*Directions for this task*: Restate each entry below without changing a word.

↓↓↓

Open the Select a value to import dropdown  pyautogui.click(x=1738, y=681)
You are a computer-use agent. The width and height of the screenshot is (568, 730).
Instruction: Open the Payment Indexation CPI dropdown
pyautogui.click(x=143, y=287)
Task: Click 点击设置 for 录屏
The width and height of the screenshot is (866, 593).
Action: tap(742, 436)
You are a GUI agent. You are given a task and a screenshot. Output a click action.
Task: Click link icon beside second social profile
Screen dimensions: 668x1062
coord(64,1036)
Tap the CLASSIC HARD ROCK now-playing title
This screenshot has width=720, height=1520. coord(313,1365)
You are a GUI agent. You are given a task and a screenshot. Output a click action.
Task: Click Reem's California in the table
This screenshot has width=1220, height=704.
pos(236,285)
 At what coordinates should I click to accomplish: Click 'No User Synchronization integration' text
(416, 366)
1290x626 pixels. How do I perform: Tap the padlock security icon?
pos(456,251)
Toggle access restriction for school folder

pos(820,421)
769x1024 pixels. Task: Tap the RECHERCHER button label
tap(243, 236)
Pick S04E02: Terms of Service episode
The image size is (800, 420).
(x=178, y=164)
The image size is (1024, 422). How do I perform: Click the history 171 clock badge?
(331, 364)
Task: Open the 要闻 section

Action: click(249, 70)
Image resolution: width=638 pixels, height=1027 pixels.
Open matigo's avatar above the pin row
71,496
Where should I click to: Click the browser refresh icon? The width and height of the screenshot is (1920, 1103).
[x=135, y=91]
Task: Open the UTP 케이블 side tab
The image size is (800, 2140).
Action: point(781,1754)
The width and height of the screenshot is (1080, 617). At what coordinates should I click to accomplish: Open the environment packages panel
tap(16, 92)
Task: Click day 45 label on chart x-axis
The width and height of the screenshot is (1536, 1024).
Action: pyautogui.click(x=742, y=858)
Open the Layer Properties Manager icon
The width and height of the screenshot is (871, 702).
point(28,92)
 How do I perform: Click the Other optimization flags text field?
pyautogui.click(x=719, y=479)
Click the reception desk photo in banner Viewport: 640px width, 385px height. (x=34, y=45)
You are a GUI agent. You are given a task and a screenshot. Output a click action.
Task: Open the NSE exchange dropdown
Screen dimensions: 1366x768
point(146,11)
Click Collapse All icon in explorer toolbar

↑↑↑

*Worked solution*:
Open the Select a value to import dropdown  pyautogui.click(x=1738, y=681)
You are a computer-use agent. The width and height of the screenshot is (568, 730).
Instruction: Open the Payment Indexation CPI dropdown
pyautogui.click(x=143, y=287)
Task: Click 点击设置 for 录屏
The width and height of the screenshot is (866, 593).
Action: tap(742, 436)
You are a GUI agent. You are given a task and a screenshot. Output a click action.
Task: Click link icon beside second social profile
Screen dimensions: 668x1062
coord(64,1036)
Tap the CLASSIC HARD ROCK now-playing title
This screenshot has width=720, height=1520. coord(313,1365)
You are a GUI agent. You are given a task and a screenshot. Output a click action.
Task: Click Reem's California in the table
This screenshot has width=1220, height=704.
pos(236,285)
 At what coordinates should I click to accomplish: Click 'No User Synchronization integration' text
(416, 366)
1290x626 pixels. How do I perform: Tap the padlock security icon?
pos(456,251)
Toggle access restriction for school folder

pos(820,421)
769x1024 pixels. Task: Tap the RECHERCHER button label
tap(243, 236)
Pick S04E02: Terms of Service episode
The image size is (800, 420).
(x=178, y=164)
The image size is (1024, 422). How do I perform: Click the history 171 clock badge?
(331, 364)
Task: Open the 要闻 section

Action: click(249, 70)
Image resolution: width=638 pixels, height=1027 pixels.
Open matigo's avatar above the pin row
71,496
Where should I click to: Click the browser refresh icon? The width and height of the screenshot is (1920, 1103).
[x=135, y=91]
Task: Open the UTP 케이블 side tab
The image size is (800, 2140).
Action: point(781,1754)
The width and height of the screenshot is (1080, 617). At what coordinates should I click to accomplish: Open the environment packages panel
tap(16, 92)
Task: Click day 45 label on chart x-axis
The width and height of the screenshot is (1536, 1024).
Action: pyautogui.click(x=742, y=858)
Open the Layer Properties Manager icon
The width and height of the screenshot is (871, 702).
point(28,92)
 How do I perform: Click the Other optimization flags text field?
pyautogui.click(x=719, y=479)
Click the reception desk photo in banner Viewport: 640px width, 385px height. (x=34, y=45)
You are a GUI agent. You are given a task and a screenshot. Output a click action.
Task: Open the NSE exchange dropdown
Screen dimensions: 1366x768
point(146,11)
Click Collapse All icon in explorer toolbar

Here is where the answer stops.